Red's ghost is freshest: I tell that ghost that I'm not looking for heavy immersion and commitment. That I just want him to be my lover. In a light and connected way. That both of us have families, companies to run, and that I don't expect to be able to see him too much. That he doesn't need to be afraid of my neediness. That I won't be too heavy for him. That I would be a good companion for him while he goes through all of this tough breakup stuff with his wife. That he and I can find some joy together. But the ghost doesn't respond. Doesn't hear me. Doesn't turn to me with his arms open and welcome me into his space. I tell him I'm out here dating again because I want to scare him into coming back to me, not taking me for granted. I want him to be afraid that he is losing me so he will fight for me. I tell him that I'm sad because these two men are not him. That I found what I was wanting in him, and I don't want to start looking afresh. But the ghost looks right through me. Doesn't see me. Has forgotten me already.

I read an astrology chart for myself yesterday.
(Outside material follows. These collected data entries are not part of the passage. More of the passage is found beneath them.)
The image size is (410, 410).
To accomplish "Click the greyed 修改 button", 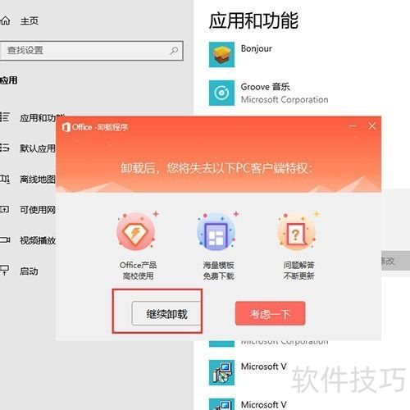I will click(x=395, y=261).
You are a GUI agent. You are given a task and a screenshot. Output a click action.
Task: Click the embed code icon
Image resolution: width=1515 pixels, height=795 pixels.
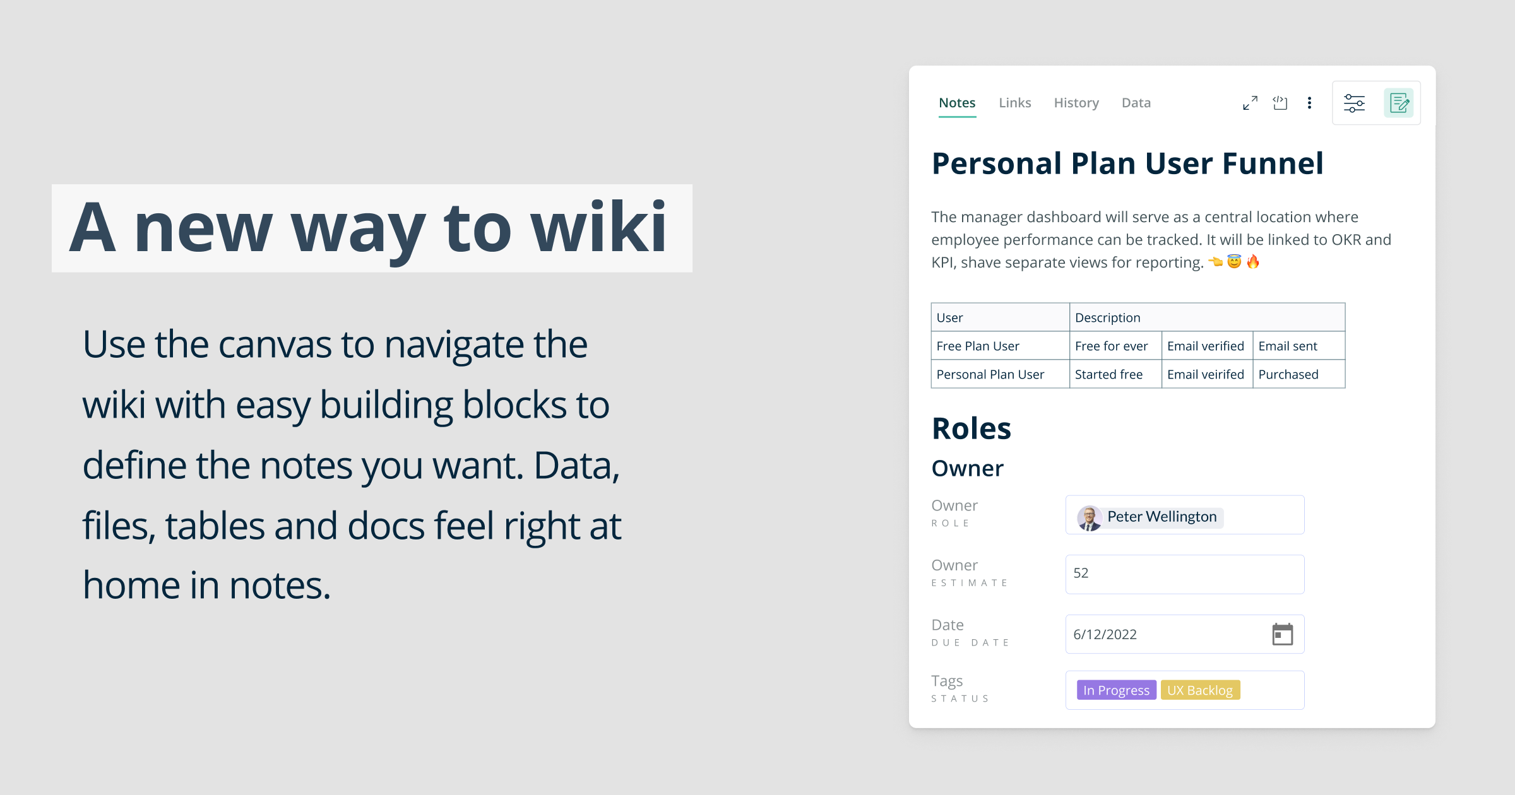(x=1280, y=102)
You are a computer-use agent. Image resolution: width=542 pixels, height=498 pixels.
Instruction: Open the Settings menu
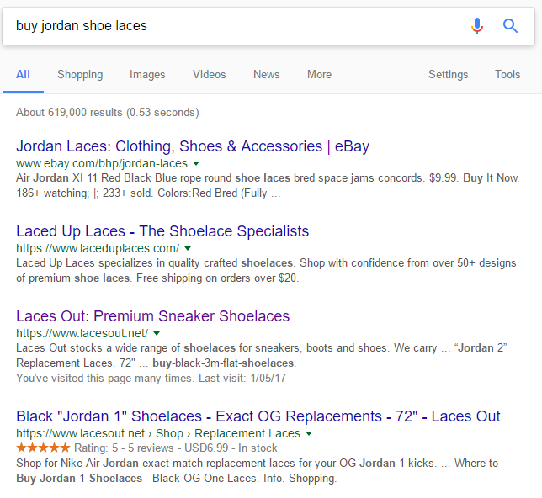tap(448, 74)
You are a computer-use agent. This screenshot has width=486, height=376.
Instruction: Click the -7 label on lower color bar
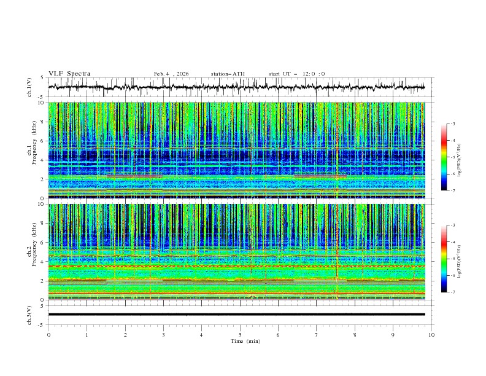(453, 292)
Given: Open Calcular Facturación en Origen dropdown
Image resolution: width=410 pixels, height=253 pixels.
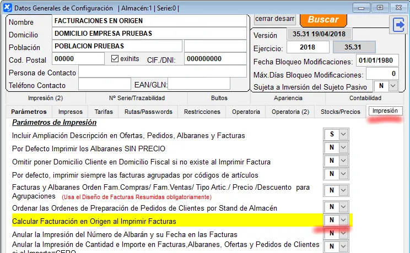Looking at the screenshot, I should tap(343, 220).
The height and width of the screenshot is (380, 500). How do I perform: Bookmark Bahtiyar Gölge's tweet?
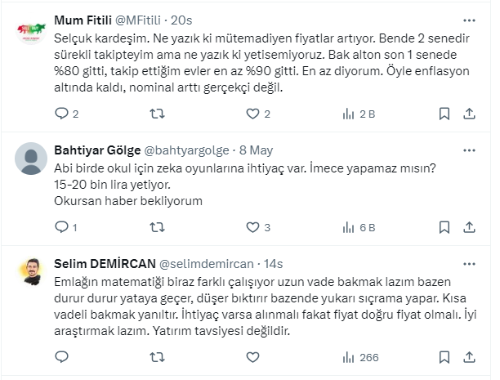point(445,226)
It said I need to remember that all my emotional sadness is about my emotional addiction, not about actual realtionships that are past. I think that is the most spot on assessment I've ever heard. I think it is that. Each of these ghosts are simply embodying this addiction of mine. The pain of being alone always. The sadness and yearning I had for a narcissistic mother and absent father that permeated every waking day of my childhood, now recreated in these ghosts of men past. The danger for me is when I try to deal with that addiction with the actual men themselves rather than their ghosts.

And today, with my heart heavy and sad, and my hormones creating a weight in me, I am more at risk for sending that heartfelt plea and emotional overshare that seems to be what sends them all running for the hills. Today is the day that I must practice just not doing that. Holding myself in all my sadness and not trying to hand over this pain for somebody else to hold. Berlin has told me it's too scary and too much. Mark has told me it's too much. The normal men in the world, the non-narcs, are giving me the feedback that it's just too much.

So the conversations with the ghosts will have to do. Because the live men are gone. The addiction is howling. My heart is sad. And I wander this ghost town alone.